==== Supplied records ====

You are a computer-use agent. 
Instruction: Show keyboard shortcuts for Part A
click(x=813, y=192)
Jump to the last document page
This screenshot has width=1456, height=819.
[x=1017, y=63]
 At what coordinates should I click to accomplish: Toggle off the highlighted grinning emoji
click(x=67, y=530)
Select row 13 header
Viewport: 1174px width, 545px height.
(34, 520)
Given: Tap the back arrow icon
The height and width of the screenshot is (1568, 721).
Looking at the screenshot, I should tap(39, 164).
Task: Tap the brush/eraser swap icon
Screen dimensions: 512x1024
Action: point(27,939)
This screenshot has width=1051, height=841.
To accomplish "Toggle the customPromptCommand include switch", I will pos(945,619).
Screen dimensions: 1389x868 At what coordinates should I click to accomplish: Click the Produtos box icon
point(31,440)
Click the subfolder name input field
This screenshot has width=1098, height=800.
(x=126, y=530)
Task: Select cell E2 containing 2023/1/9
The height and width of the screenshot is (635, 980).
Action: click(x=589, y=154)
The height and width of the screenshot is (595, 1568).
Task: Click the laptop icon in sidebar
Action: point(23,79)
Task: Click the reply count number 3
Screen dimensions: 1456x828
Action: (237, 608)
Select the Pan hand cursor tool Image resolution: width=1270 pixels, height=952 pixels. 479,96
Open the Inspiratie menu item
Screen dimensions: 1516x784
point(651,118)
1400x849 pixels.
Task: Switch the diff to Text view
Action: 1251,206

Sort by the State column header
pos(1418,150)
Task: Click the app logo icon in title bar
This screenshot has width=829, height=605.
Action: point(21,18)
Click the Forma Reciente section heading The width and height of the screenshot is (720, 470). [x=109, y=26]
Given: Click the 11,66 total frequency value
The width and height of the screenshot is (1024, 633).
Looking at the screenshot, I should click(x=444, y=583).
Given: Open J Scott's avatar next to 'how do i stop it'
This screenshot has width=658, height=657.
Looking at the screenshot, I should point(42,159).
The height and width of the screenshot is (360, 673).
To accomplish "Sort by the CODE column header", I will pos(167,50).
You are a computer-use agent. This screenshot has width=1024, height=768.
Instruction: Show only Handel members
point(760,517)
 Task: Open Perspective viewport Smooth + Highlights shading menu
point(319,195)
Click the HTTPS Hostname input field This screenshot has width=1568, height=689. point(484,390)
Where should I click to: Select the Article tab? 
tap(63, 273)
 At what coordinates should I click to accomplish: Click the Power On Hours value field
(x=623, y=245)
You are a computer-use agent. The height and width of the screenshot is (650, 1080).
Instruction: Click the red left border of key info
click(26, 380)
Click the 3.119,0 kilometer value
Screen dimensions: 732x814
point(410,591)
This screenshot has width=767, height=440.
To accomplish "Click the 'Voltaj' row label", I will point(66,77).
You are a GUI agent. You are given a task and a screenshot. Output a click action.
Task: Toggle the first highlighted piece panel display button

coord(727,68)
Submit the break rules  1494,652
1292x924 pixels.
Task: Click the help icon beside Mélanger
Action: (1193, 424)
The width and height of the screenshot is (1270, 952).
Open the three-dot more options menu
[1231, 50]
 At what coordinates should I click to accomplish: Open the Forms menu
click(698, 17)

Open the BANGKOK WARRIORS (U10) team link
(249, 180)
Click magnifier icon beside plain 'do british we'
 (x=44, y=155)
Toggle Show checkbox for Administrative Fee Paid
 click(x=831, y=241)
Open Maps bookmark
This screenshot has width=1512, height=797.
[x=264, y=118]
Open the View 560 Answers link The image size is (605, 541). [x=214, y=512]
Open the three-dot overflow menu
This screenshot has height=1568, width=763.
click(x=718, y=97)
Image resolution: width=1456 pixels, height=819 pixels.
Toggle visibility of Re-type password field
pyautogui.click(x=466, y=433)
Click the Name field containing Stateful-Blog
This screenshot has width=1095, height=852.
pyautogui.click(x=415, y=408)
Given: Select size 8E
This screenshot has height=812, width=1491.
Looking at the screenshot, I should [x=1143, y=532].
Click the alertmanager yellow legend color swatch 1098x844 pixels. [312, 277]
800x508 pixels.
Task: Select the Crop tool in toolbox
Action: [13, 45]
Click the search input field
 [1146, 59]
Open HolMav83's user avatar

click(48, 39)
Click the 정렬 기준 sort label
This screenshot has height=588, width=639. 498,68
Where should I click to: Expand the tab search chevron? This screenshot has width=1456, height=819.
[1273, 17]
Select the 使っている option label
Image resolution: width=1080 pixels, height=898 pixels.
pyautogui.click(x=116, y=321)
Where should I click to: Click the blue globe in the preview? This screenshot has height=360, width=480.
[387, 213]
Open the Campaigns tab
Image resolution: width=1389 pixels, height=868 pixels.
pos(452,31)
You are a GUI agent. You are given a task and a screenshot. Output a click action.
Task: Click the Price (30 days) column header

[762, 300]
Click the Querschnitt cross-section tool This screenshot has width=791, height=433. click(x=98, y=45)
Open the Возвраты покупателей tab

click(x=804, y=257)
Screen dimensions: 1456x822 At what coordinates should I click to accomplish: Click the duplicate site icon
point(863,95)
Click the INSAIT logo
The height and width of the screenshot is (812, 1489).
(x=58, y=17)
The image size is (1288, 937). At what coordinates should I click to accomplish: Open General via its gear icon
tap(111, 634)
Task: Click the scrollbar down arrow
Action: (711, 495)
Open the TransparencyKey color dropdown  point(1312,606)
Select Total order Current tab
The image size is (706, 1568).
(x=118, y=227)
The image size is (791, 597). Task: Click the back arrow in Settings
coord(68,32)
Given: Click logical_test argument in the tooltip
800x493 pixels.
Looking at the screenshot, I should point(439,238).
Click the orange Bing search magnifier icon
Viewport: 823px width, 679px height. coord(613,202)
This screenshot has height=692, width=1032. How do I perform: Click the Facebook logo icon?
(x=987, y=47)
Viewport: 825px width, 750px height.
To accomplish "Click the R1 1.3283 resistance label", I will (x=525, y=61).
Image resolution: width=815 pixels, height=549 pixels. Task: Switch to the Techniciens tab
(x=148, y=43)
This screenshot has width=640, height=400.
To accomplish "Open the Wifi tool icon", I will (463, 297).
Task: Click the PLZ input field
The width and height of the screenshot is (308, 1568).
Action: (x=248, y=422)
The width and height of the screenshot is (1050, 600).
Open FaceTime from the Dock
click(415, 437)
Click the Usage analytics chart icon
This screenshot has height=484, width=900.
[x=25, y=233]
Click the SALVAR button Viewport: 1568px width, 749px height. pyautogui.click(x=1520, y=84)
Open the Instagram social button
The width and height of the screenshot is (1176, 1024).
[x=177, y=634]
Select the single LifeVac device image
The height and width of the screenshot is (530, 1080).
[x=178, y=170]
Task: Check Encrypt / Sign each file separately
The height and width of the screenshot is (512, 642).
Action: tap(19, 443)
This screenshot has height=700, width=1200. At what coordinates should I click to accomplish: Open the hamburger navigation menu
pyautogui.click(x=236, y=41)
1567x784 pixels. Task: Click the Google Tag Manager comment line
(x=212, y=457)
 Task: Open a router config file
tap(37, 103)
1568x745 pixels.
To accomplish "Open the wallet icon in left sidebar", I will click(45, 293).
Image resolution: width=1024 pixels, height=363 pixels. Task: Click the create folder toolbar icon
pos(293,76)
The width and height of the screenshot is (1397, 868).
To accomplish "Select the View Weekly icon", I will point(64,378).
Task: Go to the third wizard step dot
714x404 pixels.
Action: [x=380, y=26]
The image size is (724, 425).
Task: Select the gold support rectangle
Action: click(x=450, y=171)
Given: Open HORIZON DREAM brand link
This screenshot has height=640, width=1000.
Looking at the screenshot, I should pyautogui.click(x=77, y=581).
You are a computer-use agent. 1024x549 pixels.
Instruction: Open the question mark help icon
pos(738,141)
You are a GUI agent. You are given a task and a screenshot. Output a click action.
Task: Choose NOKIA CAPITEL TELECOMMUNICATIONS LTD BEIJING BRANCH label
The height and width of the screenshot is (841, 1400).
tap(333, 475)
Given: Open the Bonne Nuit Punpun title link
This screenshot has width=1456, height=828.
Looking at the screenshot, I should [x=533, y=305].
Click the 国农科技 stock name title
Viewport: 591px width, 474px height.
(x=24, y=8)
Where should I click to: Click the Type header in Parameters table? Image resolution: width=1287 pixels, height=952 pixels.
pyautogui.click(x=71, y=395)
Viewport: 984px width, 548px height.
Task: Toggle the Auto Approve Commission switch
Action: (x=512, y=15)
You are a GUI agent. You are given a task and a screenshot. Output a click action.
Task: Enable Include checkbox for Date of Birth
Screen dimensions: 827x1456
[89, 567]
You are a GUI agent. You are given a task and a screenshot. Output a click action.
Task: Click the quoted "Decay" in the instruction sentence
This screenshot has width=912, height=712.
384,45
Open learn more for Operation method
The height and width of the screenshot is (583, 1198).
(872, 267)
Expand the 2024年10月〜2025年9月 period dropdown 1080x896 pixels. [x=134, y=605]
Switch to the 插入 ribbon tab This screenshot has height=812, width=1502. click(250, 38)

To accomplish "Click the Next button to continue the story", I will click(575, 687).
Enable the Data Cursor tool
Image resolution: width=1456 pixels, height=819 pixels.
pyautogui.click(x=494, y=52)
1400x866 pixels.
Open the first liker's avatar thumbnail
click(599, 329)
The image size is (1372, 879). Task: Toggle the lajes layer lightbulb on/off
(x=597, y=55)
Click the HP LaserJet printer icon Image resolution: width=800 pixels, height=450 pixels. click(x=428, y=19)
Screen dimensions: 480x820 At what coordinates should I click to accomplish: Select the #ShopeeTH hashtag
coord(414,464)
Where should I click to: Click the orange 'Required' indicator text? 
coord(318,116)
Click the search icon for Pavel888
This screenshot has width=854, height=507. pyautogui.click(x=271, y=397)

====

### Stated problem
Return, with no changes, the lines of the records from the one containing "This screenshot has width=1051, height=841." through the one containing "Looking at the screenshot, I should click(x=444, y=583).", both included.

### Answer to the exercise
This screenshot has width=1051, height=841.
To accomplish "Toggle the customPromptCommand include switch", I will pos(945,619).
Screen dimensions: 1389x868 At what coordinates should I click to accomplish: Click the Produtos box icon
point(31,440)
Click the subfolder name input field
This screenshot has width=1098, height=800.
(x=126, y=530)
Task: Select cell E2 containing 2023/1/9
The height and width of the screenshot is (635, 980).
Action: click(x=589, y=154)
The height and width of the screenshot is (595, 1568).
Task: Click the laptop icon in sidebar
Action: point(23,79)
Task: Click the reply count number 3
Screen dimensions: 1456x828
Action: (237, 608)
Select the Pan hand cursor tool Image resolution: width=1270 pixels, height=952 pixels. 479,96
Open the Inspiratie menu item
Screen dimensions: 1516x784
point(651,118)
1400x849 pixels.
Task: Switch the diff to Text view
Action: 1251,206

Sort by the State column header
pos(1418,150)
Task: Click the app logo icon in title bar
This screenshot has width=829, height=605.
Action: point(21,18)
Click the Forma Reciente section heading The width and height of the screenshot is (720, 470). [x=109, y=26]
Given: Click the 11,66 total frequency value
The width and height of the screenshot is (1024, 633).
Looking at the screenshot, I should click(x=444, y=583).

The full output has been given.